Exercise aim> Rewrite the rows below with every "GUI agent" changed to "screen assistant", keeping everything else the same.

Input material>

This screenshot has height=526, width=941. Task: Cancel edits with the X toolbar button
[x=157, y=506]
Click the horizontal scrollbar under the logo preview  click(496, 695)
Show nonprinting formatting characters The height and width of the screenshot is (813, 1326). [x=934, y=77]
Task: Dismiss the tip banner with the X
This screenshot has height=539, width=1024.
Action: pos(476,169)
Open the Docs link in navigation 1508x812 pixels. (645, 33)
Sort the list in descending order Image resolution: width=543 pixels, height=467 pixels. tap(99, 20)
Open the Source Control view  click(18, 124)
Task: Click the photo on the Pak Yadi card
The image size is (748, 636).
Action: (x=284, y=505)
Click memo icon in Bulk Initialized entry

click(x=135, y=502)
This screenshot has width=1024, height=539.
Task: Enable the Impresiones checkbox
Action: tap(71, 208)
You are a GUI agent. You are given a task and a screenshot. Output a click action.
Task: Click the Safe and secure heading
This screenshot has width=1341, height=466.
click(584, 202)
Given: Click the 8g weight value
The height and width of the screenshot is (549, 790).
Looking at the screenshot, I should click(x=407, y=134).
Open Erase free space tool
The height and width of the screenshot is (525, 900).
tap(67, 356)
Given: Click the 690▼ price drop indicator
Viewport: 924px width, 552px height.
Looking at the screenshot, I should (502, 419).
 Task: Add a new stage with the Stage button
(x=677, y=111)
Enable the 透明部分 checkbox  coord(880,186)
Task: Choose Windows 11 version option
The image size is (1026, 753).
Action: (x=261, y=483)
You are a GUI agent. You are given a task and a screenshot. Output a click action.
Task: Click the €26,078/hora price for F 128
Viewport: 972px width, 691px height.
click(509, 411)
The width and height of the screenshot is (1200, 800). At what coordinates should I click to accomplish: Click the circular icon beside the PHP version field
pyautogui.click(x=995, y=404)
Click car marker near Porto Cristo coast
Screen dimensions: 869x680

Response>
This screenshot has height=526, width=941. Task: Cancel edits with the X toolbar button
[x=157, y=506]
Click the horizontal scrollbar under the logo preview  click(496, 695)
Show nonprinting formatting characters The height and width of the screenshot is (813, 1326). [x=934, y=77]
Task: Dismiss the tip banner with the X
This screenshot has height=539, width=1024.
Action: pos(476,169)
Open the Docs link in navigation 1508x812 pixels. (645, 33)
Sort the list in descending order Image resolution: width=543 pixels, height=467 pixels. tap(99, 20)
Open the Source Control view  click(18, 124)
Task: Click the photo on the Pak Yadi card
The image size is (748, 636).
Action: (x=284, y=505)
Click memo icon in Bulk Initialized entry

click(x=135, y=502)
This screenshot has width=1024, height=539.
Task: Enable the Impresiones checkbox
Action: tap(71, 208)
You are a screen assistant. You are given a task and a screenshot. Output a click action.
Task: Click the Safe and secure heading
This screenshot has width=1341, height=466.
click(584, 202)
Given: Click the 8g weight value
The height and width of the screenshot is (549, 790).
Looking at the screenshot, I should click(x=407, y=134).
Open Erase free space tool
The height and width of the screenshot is (525, 900).
tap(67, 356)
Given: Click the 690▼ price drop indicator
Viewport: 924px width, 552px height.
Looking at the screenshot, I should (502, 419).
 Task: Add a new stage with the Stage button
(x=677, y=111)
Enable the 透明部分 checkbox  coord(880,186)
Task: Choose Windows 11 version option
The image size is (1026, 753).
Action: (x=261, y=483)
You are a screen assistant. You are given a task and a screenshot. Output a click action.
Task: Click the €26,078/hora price for F 128
Viewport: 972px width, 691px height.
click(509, 411)
The width and height of the screenshot is (1200, 800). At what coordinates should I click to accomplish: Click the circular icon beside the PHP version field
pyautogui.click(x=995, y=404)
Click car marker near Porto Cristo coast
Screen dimensions: 869x680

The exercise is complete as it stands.